News: NYC Patient Contracts AIDS From Donor Kidney
(Long Island, N.Y.) A patient at a New York City hospital contracted the HIV virus after receiving a kidney transplant in 2009. The patient found out a year after the transplant, in which the organ was obtained by a live donor. Health authorities say that the donor exposed himself to the virus that causes AIDS while having unprotected sex with another man.
Though the donor had been tested for the HIV virus ten weeks prior to the transplant surgery, his results came back negative. Health authorities believe that it’s within that ten week time frame that the donor contracted the virus. He admitted to having participated in behavior that put him at a greater risk for infection.
Many believe that the screening policies of live donors are in need of improvement. There are currently no strict policies regulating when a donor should be tested for diseases prior to a transplant surgery. The Center for Disease Control recommends the tests be preformed within a week of the surgery, but policy making is left to the individual transplant centers.
The types of testing could also be a factor in better screening policies for donors and patients. HIV and AIDS testing began in 1985, and since then, a more sensitive test has been constructed. In the 1990s a test was developed that could detect the presence of HIV antibodies within ten days after exposure to the HIV virus. The traditional test, which is more commonly used, can only detect antibodies after three to eight weeks of exposure.
This is the first reported and confirmed case of transmitting HIV through an organ transplant since the 1980s throughout the country. A similar case in 2007 also involved a kidney transplant and a woman from Orlando, Florida who claimed she had been infected after the surgery. The Center of Disease Control was never asked to investigate the Florida hospital involved in the case, and therefore could not confirm the report. A similar case in Italy was reported in 1989.

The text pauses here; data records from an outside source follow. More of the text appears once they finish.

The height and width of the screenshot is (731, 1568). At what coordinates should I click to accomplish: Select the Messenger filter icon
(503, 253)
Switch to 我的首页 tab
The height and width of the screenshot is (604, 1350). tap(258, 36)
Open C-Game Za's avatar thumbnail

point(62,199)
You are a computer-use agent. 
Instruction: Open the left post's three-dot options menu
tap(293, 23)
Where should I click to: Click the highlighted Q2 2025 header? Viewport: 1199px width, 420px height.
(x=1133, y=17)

While both are receiving treatment for the virus, the recipient in this case developed AIDS while the donor did not. It’s possible that the immune-suppressing drugs given to the recipient at the time of the transplant increased chances for the virus to be effective. Immune-suppressant drugs are giving to patients receiving transplants so that the new organs are not rejected.

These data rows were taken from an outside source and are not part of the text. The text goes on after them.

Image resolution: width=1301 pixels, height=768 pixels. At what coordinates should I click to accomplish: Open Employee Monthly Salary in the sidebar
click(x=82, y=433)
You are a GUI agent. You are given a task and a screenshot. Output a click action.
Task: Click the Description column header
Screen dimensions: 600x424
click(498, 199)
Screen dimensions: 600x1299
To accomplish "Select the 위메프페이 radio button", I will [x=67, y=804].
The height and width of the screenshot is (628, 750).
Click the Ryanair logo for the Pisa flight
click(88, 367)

A misconception involved in organ screening is that the donor doesn’t need to reveal whether they have used drugs, participated in unprotected sex, or have behaved in a way to increase risk of infection. Because donors are often relatives and friends of the recipients, their desire to help and maintain their privacy keeps them from coming forward with information. Many believe that the tests will be enough to keep them from transmitting any diseases.
Another reason for the lapses in screening for live donors could be due to the increasing number of live donors over the years. Originally, the transplant system relied mostly on organs of the deceased, which were vigorously tested for HIV, hepatitis, and other diseases. Over the years the number of live donors has increased; 32% of kidney transplants were from live donors in 1988 compared to 46% in 2010. There are currently 88,000 people in the country awaiting a kidney transplant.
In 2007 a case in Illinois surfaced about the transmittance of HIV through the organs of a deceased donor. The donor was a thirty-eight-year-old gay man who had donated organs to four different recipients. Months were spent investigating the NYC patient in this case to confirm that the AIDS originated from the transplanted kidney.